TASKS FOR THIS EXERCISE:
1 – Write out everything from "Instantly share code, notes, and" down to "where it's safe." in the security discussion, switching "language level" to "interpreter level".
2 – Continue the security discussion from the point where it stops.

SELECTED EXTRACT:
=-=-=
Skip to content

Instantly share code, notes, and snippets.

@alex
Created December 30, 2011 04:02
Show Gist options
  • Save alex/1537741 to your computer and use it in GitHub Desktop.
Save alex/1537741 to your computer and use it in GitHub Desktop.

Paul McMillan (Django security guru and all-around smart guy) and I just spent quite a while discussing this issue, here's what we came up with:

First, this is an issue which, if at all possible should be solved at the language level. This is because it's often hard to tell where data comes from a user, and where it's safe.

We're also in agreement that this should be solved at the language level, and shouldn't be configurable. It will be far to easy to deploy in an enviroment that's insecure if you get it wrong.
=-=-=
SUPPLIED INFORMATION:

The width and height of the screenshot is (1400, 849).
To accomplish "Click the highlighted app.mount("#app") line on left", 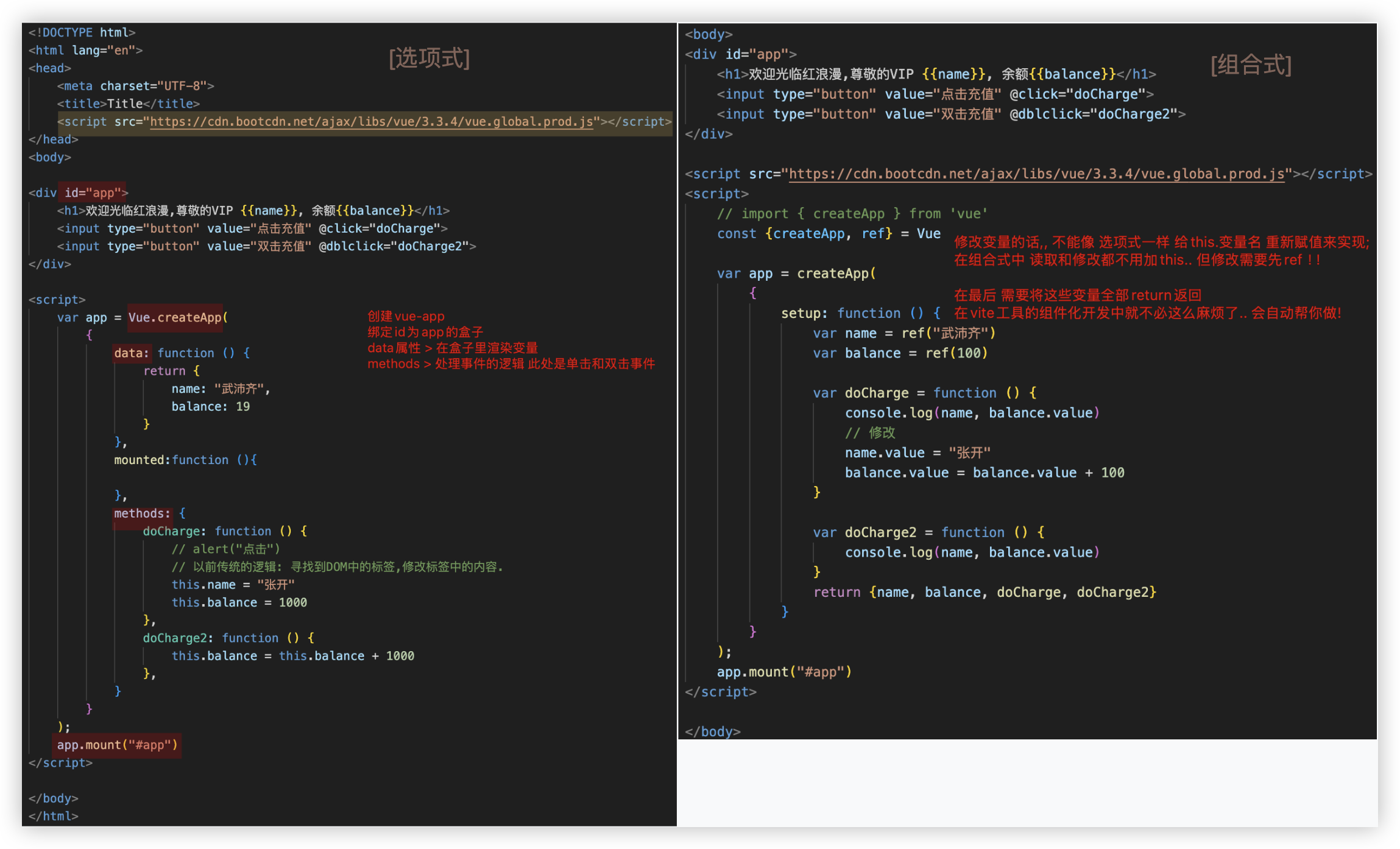I will coord(117,745).
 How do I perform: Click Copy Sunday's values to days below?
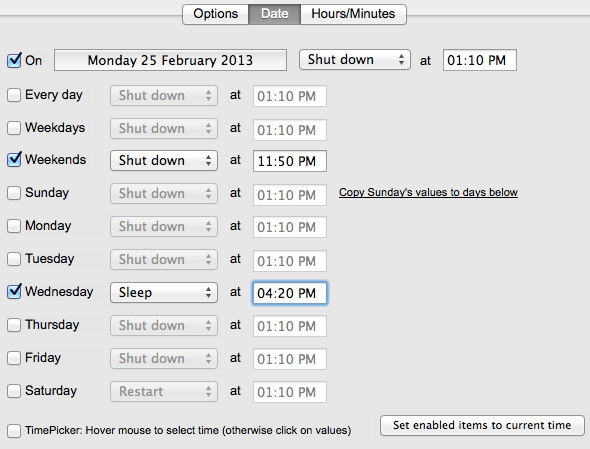428,192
=-=-=
ANSWER SET:
1 –
Instantly share code, notes, and snippets.

@alex
Created December 30, 2011 04:02
Show Gist options
  • Save alex/1537741 to your computer and use it in GitHub Desktop.
Save alex/1537741 to your computer and use it in GitHub Desktop.

Paul McMillan (Django security guru and all-around smart guy) and I just spent quite a while discussing this issue, here's what we came up with:

First, this is an issue which, if at all possible should be solved at the interpreter level. This is because it's often hard to tell where data comes from a user, and where it's safe.

2 –
On to a description of what an appropriate solution therefore needs to look like:

Any and all __hash__ (tp_hash) methods must use some sort of randomized salt, or delegate their implementation to some other hash method (of builtins/stdlib this means int, long, float, str, unicode, decimal.Decimal). This is not an operation that can be done on the resulting hash: this attack works by generating different data which have the same hash. There are a couple of levels this can be done on:

Per dictionary: This is the most secure option, however it has two unsolvable problems: it requires an API change, __hash__ needs to take the salt as a parameter, and it kills performance on CPython, effectively it means the ob_shash must be removed. I did this on the 2.7 branch and it was a 14% slowdown on pystone.

Per process: This is less secure (in theory it is vulnerable to a timing attack, Paul is doing the math on how difficult to exploit that is), but it's easier, and requires no API change. Basically you just generate a salt at process startup time, and then use the global value in all the hash methods. This defeats a small optimization in PyPy, but that's the only downside (besides the non-optimal security).

Per binary: This is the least safe, and most useless: 90% of people use their distro's Python which makes it easy to generate datasets that work against a large number of people.

Any of these assumes that there's no need for hash stability between python versions. If that's considered a requirement then the only solution becomes an alternative mapping (RandomizedDict or a Tree or something) which should be used in these situations.

Our reccomendation is therefore a per-process hash, since it's sufficient for 99% of cases, security-wise, and doesn't have any strong negatives.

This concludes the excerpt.